> [GIVEN TASK]: Can you rewrite all the records below as a numbered list, leaving out any blank lines?

> [RECORDS SUPPLIED]:
=-=-=-=-=

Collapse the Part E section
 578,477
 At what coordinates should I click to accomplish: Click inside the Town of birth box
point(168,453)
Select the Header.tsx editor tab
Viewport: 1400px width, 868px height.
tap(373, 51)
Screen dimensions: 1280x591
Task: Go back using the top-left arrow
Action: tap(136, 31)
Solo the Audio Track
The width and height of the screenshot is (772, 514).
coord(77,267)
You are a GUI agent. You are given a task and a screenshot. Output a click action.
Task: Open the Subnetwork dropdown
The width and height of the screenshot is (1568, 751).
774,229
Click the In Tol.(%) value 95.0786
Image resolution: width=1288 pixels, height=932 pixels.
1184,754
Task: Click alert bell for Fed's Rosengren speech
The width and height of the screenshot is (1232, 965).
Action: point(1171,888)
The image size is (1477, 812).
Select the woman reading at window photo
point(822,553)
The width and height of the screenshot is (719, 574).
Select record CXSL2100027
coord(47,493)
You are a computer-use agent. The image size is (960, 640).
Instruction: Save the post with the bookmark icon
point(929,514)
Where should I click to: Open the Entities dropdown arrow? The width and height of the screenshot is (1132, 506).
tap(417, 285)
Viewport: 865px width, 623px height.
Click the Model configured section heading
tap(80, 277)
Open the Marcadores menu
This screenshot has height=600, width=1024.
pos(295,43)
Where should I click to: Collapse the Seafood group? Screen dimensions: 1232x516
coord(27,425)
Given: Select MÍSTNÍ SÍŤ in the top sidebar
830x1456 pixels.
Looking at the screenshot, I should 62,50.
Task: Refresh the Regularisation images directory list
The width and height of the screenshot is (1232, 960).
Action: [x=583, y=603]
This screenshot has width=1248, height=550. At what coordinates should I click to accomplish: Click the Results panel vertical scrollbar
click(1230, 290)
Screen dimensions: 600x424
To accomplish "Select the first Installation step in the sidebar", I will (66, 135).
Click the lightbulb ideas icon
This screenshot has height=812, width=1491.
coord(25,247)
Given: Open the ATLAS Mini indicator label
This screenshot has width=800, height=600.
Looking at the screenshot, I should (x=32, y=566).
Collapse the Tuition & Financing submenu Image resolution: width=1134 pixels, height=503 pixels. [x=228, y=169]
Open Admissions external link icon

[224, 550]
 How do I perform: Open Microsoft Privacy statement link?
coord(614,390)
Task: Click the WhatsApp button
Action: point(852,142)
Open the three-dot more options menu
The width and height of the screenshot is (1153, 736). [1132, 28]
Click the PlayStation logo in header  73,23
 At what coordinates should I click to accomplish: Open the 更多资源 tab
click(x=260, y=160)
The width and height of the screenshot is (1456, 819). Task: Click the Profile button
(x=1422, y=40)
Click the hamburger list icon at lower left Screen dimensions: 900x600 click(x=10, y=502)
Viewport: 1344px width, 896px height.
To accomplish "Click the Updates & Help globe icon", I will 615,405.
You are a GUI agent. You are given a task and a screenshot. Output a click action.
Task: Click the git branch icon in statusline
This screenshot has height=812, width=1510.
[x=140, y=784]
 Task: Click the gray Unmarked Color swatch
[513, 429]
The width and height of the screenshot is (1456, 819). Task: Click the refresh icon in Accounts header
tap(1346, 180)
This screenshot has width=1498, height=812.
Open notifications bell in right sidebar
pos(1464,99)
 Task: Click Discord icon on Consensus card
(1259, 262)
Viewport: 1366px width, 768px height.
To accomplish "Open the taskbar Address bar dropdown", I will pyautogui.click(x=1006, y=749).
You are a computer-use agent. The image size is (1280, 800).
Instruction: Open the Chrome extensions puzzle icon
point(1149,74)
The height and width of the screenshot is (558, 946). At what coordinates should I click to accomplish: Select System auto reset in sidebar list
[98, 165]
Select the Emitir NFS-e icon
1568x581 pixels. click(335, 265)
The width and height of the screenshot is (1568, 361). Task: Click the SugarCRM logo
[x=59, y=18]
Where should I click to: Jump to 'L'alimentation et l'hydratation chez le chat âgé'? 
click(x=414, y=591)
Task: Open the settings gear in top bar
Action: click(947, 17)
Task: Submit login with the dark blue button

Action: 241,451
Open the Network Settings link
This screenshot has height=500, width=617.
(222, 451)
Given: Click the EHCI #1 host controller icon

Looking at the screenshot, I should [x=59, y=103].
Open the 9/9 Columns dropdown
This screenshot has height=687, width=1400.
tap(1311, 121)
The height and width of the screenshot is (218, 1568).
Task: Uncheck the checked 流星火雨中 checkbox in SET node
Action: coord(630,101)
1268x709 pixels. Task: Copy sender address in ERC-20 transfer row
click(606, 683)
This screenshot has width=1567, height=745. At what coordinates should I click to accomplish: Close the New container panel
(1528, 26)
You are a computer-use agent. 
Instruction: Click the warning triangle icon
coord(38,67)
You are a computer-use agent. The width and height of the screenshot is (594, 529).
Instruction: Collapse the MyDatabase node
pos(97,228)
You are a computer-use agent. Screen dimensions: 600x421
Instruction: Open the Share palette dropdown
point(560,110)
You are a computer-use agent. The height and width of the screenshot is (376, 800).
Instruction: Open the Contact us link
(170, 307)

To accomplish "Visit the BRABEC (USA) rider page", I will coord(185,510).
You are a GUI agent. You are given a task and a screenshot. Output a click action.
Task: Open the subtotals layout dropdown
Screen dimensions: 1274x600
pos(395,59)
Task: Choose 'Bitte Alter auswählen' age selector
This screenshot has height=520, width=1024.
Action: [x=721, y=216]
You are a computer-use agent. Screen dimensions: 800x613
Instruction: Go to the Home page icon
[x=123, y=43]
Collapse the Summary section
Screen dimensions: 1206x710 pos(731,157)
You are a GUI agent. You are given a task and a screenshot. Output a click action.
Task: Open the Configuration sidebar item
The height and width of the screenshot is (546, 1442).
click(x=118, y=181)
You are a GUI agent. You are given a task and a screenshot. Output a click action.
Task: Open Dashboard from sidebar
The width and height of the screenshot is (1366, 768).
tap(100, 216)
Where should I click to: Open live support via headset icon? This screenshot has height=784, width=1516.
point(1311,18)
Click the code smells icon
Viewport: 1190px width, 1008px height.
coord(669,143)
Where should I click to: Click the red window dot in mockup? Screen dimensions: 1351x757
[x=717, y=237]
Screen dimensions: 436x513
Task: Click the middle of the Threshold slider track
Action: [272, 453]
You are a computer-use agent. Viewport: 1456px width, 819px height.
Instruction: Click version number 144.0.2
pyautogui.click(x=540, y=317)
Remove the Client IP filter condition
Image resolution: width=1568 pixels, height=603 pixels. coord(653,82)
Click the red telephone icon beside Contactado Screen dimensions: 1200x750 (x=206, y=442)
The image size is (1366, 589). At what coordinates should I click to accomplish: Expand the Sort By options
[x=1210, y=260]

=-=-=-=-=

> [RESULT OF THIS EXERCISE]:
1. Collapse the Part E section
2.  578,477
3.  At what coordinates should I click to accomplish: Click inside the Town of birth box
4. point(168,453)
5. Select the Header.tsx editor tab
6. Viewport: 1400px width, 868px height.
7. tap(373, 51)
8. Screen dimensions: 1280x591
9. Task: Go back using the top-left arrow
10. Action: tap(136, 31)
11. Solo the Audio Track
12. The width and height of the screenshot is (772, 514).
13. coord(77,267)
14. You are a GUI agent. You are given a task and a screenshot. Output a click action.
15. Task: Open the Subnetwork dropdown
16. The width and height of the screenshot is (1568, 751).
17. 774,229
18. Click the In Tol.(%) value 95.0786
19. Image resolution: width=1288 pixels, height=932 pixels.
20. 1184,754
21. Task: Click alert bell for Fed's Rosengren speech
22. The width and height of the screenshot is (1232, 965).
23. Action: point(1171,888)
24. The image size is (1477, 812).
25. Select the woman reading at window photo
26. point(822,553)
27. The width and height of the screenshot is (719, 574).
28. Select record CXSL2100027
29. coord(47,493)
30. You are a computer-use agent. The image size is (960, 640).
31. Instruction: Save the post with the bookmark icon
32. point(929,514)
33. Where should I click to: Open the Entities dropdown arrow? The width and height of the screenshot is (1132, 506).
34. tap(417, 285)
35. Viewport: 865px width, 623px height.
36. Click the Model configured section heading
37. tap(80, 277)
38. Open the Marcadores menu
39. This screenshot has height=600, width=1024.
40. pos(295,43)
41. Where should I click to: Collapse the Seafood group? Screen dimensions: 1232x516
42. coord(27,425)
43. Given: Select MÍSTNÍ SÍŤ in the top sidebar
44. 830x1456 pixels.
45. Looking at the screenshot, I should 62,50.
46. Task: Refresh the Regularisation images directory list
47. The width and height of the screenshot is (1232, 960).
48. Action: [x=583, y=603]
49. This screenshot has width=1248, height=550. At what coordinates should I click to accomplish: Click the Results panel vertical scrollbar
50. click(1230, 290)
51. Screen dimensions: 600x424
52. To accomplish "Select the first Installation step in the sidebar", I will (66, 135).
53. Click the lightbulb ideas icon
54. This screenshot has height=812, width=1491.
55. coord(25,247)
56. Given: Open the ATLAS Mini indicator label
57. This screenshot has width=800, height=600.
58. Looking at the screenshot, I should (x=32, y=566).
59. Collapse the Tuition & Financing submenu Image resolution: width=1134 pixels, height=503 pixels. [x=228, y=169]
60. Open Admissions external link icon
61. [224, 550]
62.  How do I perform: Open Microsoft Privacy statement link?
63. coord(614,390)
64. Task: Click the WhatsApp button
65. Action: point(852,142)
66. Open the three-dot more options menu
67. The width and height of the screenshot is (1153, 736). [1132, 28]
68. Click the PlayStation logo in header  73,23
69.  At what coordinates should I click to accomplish: Open the 更多资源 tab
70. click(x=260, y=160)
71. The width and height of the screenshot is (1456, 819). Task: Click the Profile button
72. (x=1422, y=40)
73. Click the hamburger list icon at lower left Screen dimensions: 900x600 click(x=10, y=502)
74. Viewport: 1344px width, 896px height.
75. To accomplish "Click the Updates & Help globe icon", I will 615,405.
76. You are a GUI agent. You are given a task and a screenshot. Output a click action.
77. Task: Click the git branch icon in statusline
78. This screenshot has height=812, width=1510.
79. [x=140, y=784]
80.  Task: Click the gray Unmarked Color swatch
81. [513, 429]
82. The width and height of the screenshot is (1456, 819). Task: Click the refresh icon in Accounts header
83. tap(1346, 180)
84. This screenshot has width=1498, height=812.
85. Open notifications bell in right sidebar
86. pos(1464,99)
87.  Task: Click Discord icon on Consensus card
88. (1259, 262)
89. Viewport: 1366px width, 768px height.
90. To accomplish "Open the taskbar Address bar dropdown", I will pyautogui.click(x=1006, y=749).
91. You are a computer-use agent. The image size is (1280, 800).
92. Instruction: Open the Chrome extensions puzzle icon
93. point(1149,74)
94. The height and width of the screenshot is (558, 946). At what coordinates should I click to accomplish: Select System auto reset in sidebar list
95. [98, 165]
96. Select the Emitir NFS-e icon
97. 1568x581 pixels. click(335, 265)
98. The width and height of the screenshot is (1568, 361). Task: Click the SugarCRM logo
99. [x=59, y=18]
100. Where should I click to: Jump to 'L'alimentation et l'hydratation chez le chat âgé'? 
101. click(x=414, y=591)
102. Task: Open the settings gear in top bar
103. Action: click(947, 17)
104. Task: Submit login with the dark blue button
105. Action: 241,451
106. Open the Network Settings link
107. This screenshot has height=500, width=617.
108. (222, 451)
109. Given: Click the EHCI #1 host controller icon
110. Looking at the screenshot, I should [x=59, y=103].
111. Open the 9/9 Columns dropdown
112. This screenshot has height=687, width=1400.
113. tap(1311, 121)
114. The height and width of the screenshot is (218, 1568).
115. Task: Uncheck the checked 流星火雨中 checkbox in SET node
116. Action: coord(630,101)
117. 1268x709 pixels. Task: Copy sender address in ERC-20 transfer row
118. click(606, 683)
119. This screenshot has width=1567, height=745. At what coordinates should I click to accomplish: Close the New container panel
120. (1528, 26)
121. You are a computer-use agent. 
122. Instruction: Click the warning triangle icon
123. coord(38,67)
124. You are a computer-use agent. The width and height of the screenshot is (594, 529).
125. Instruction: Collapse the MyDatabase node
126. pos(97,228)
127. You are a computer-use agent. Screen dimensions: 600x421
128. Instruction: Open the Share palette dropdown
129. point(560,110)
130. You are a computer-use agent. The height and width of the screenshot is (376, 800).
131. Instruction: Open the Contact us link
132. (170, 307)
133. To accomplish "Visit the BRABEC (USA) rider page", I will coord(185,510).
134. You are a GUI agent. You are given a task and a screenshot. Output a click action.
135. Task: Open the subtotals layout dropdown
136. Screen dimensions: 1274x600
137. pos(395,59)
138. Task: Choose 'Bitte Alter auswählen' age selector
139. This screenshot has height=520, width=1024.
140. Action: [x=721, y=216]
141. You are a computer-use agent. Screen dimensions: 800x613
142. Instruction: Go to the Home page icon
143. [x=123, y=43]
144. Collapse the Summary section
145. Screen dimensions: 1206x710 pos(731,157)
146. You are a GUI agent. You are given a task and a screenshot. Output a click action.
147. Task: Open the Configuration sidebar item
148. The height and width of the screenshot is (546, 1442).
149. click(x=118, y=181)
150. You are a GUI agent. You are given a task and a screenshot. Output a click action.
151. Task: Open Dashboard from sidebar
152. The width and height of the screenshot is (1366, 768).
153. tap(100, 216)
154. Where should I click to: Open live support via headset icon? This screenshot has height=784, width=1516.
155. point(1311,18)
156. Click the code smells icon
157. Viewport: 1190px width, 1008px height.
158. coord(669,143)
159. Where should I click to: Click the red window dot in mockup? Screen dimensions: 1351x757
160. [x=717, y=237]
161. Screen dimensions: 436x513
162. Task: Click the middle of the Threshold slider track
163. Action: [272, 453]
164. You are a computer-use agent. Viewport: 1456px width, 819px height.
165. Instruction: Click version number 144.0.2
166. pyautogui.click(x=540, y=317)
167. Remove the Client IP filter condition
168. Image resolution: width=1568 pixels, height=603 pixels. coord(653,82)
169. Click the red telephone icon beside Contactado Screen dimensions: 1200x750 (x=206, y=442)
170. The image size is (1366, 589). At what coordinates should I click to accomplish: Expand the Sort By options
171. [x=1210, y=260]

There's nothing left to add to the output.